May 15, 2026 Fulcrum7 Staff

Below is a chronological summary of the Swedish Union’s marginalizing against Stephen Bohr: 

1. The broader background

During 2026 there are two separate Adventist-related initiatives in Sweden that the Swedish Union has opposed or discouraged.

The first is the June event with Pastor Stephen Bohr, organized by Sadlaym together with a local Adventist congregation.

The second is the July conference “Faith, Fear & the Future,” organized privately by Sweden Lecture (https://swedenlecture.com). I am part of the team arranging that conference. It will be held in Sweden in July 2026 and includes speakers such as Dr. Conrad Vine, Pastor Dennis Page, Pastor Shahbaz B., and Dr. Kenan Di Grazia with Jency Victoria Prabakaran.

These two events are separate, but the Swedish Union has connected them in its public messaging.
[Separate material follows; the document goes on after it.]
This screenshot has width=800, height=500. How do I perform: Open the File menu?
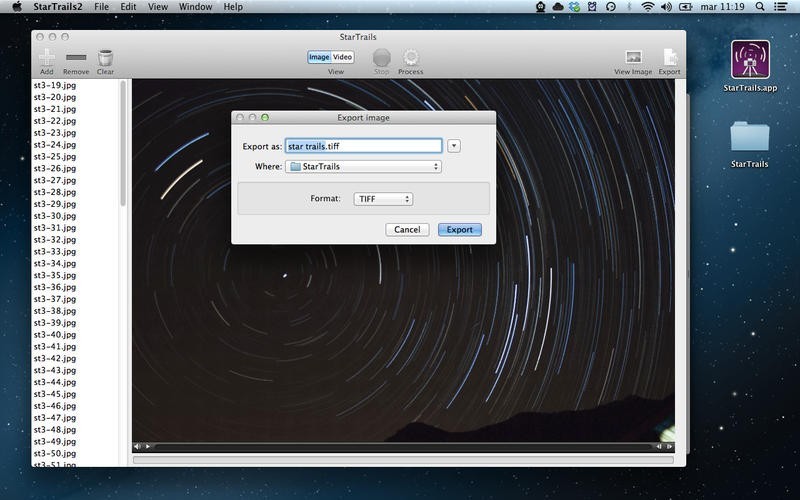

The Union has expressed concern not only about Stephen Bohr, but also about other speakers such as Conrad Vine and Dennis Page. In the case of our July conference, the Union has said that local churches should not advertise it in the churches. 

The July conference was organized privately from the beginning because we already knew that the Swedish Union would not allow us to choose the speakers we believed should be invited. We therefore did not arrange the event through the church structure. This is important because the Union secretary later criticized Sweden Lecture for not cooperating with the Union and for not organizing the conference through the church. But at the same time, in the Stephen Bohr situation, the Union had already refused to approve him when Sadlaym and the Spanish Adventist church in Stockholm asked for a service request.

That created a contradiction. When members tried to involve the church structure, the Union said no. But when another initiative was arranged privately, the Union criticized the organizers for not doing it through the church. 

2. The first requests for Stephen Bohr were denied

Sadlaym (a ministry) and the Spanish Adventist church in Stockholm wanted to invite Stephen Bohr to Sweden. They asked the Swedish Union for approval/service request twice, but the Union refused both times.

This is one of the most important facts in the whole story. The Union had already refused Stephen Bohr before the private email from Stephen Bohr (see below) to the organizers was ever written. Therefore that email cannot honestly be presented as the original reason for the refusal. 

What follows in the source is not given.